Pull each line containing "computer" out of the data and copy it.
··· INPUT MATERIAL
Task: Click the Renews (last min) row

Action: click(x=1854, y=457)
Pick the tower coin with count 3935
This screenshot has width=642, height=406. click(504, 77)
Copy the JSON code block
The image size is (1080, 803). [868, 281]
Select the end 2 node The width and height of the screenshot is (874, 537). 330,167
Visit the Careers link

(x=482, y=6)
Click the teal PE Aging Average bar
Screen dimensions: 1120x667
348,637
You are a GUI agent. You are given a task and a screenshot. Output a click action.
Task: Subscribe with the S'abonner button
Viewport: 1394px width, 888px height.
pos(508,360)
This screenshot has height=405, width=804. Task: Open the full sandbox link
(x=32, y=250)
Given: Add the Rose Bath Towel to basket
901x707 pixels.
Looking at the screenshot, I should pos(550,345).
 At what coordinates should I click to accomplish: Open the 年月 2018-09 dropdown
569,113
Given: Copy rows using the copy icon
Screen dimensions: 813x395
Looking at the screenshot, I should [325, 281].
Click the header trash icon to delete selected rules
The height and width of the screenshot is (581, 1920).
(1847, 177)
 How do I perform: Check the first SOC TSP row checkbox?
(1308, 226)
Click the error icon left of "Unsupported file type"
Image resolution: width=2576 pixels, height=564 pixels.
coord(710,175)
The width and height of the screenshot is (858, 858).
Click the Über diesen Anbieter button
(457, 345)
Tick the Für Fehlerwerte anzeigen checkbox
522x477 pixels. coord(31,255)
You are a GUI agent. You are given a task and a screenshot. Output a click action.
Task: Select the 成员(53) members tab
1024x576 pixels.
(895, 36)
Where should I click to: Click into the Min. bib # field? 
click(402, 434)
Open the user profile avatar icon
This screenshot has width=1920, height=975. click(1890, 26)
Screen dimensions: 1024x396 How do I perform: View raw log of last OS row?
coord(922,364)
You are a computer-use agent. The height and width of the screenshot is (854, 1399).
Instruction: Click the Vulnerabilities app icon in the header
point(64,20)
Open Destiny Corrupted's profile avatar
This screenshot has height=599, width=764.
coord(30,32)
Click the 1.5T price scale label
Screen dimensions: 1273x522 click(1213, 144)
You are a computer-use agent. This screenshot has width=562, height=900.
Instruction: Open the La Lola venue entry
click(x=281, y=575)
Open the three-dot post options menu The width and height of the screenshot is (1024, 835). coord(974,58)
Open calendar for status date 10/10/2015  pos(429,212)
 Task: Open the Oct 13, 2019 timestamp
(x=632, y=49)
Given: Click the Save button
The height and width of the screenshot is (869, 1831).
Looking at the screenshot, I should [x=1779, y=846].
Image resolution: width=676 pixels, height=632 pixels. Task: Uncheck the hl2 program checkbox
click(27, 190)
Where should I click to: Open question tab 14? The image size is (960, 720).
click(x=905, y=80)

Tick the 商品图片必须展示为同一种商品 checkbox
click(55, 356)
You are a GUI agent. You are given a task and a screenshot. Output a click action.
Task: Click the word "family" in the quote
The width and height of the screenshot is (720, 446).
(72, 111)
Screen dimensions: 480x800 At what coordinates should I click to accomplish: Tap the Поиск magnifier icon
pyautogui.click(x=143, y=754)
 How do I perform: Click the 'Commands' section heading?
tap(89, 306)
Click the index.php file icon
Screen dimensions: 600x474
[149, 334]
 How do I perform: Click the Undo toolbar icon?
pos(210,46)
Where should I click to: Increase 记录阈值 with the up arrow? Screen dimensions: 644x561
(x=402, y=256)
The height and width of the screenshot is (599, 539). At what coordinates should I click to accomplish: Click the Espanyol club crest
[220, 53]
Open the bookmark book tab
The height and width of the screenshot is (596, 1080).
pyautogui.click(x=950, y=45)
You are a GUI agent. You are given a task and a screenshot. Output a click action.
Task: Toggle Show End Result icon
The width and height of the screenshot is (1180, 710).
······
> _ANSWER FOR THIS EXERCISE_
You are a computer-use agent. The height and width of the screenshot is (854, 1399).
You are a computer-use agent. This screenshot has width=562, height=900.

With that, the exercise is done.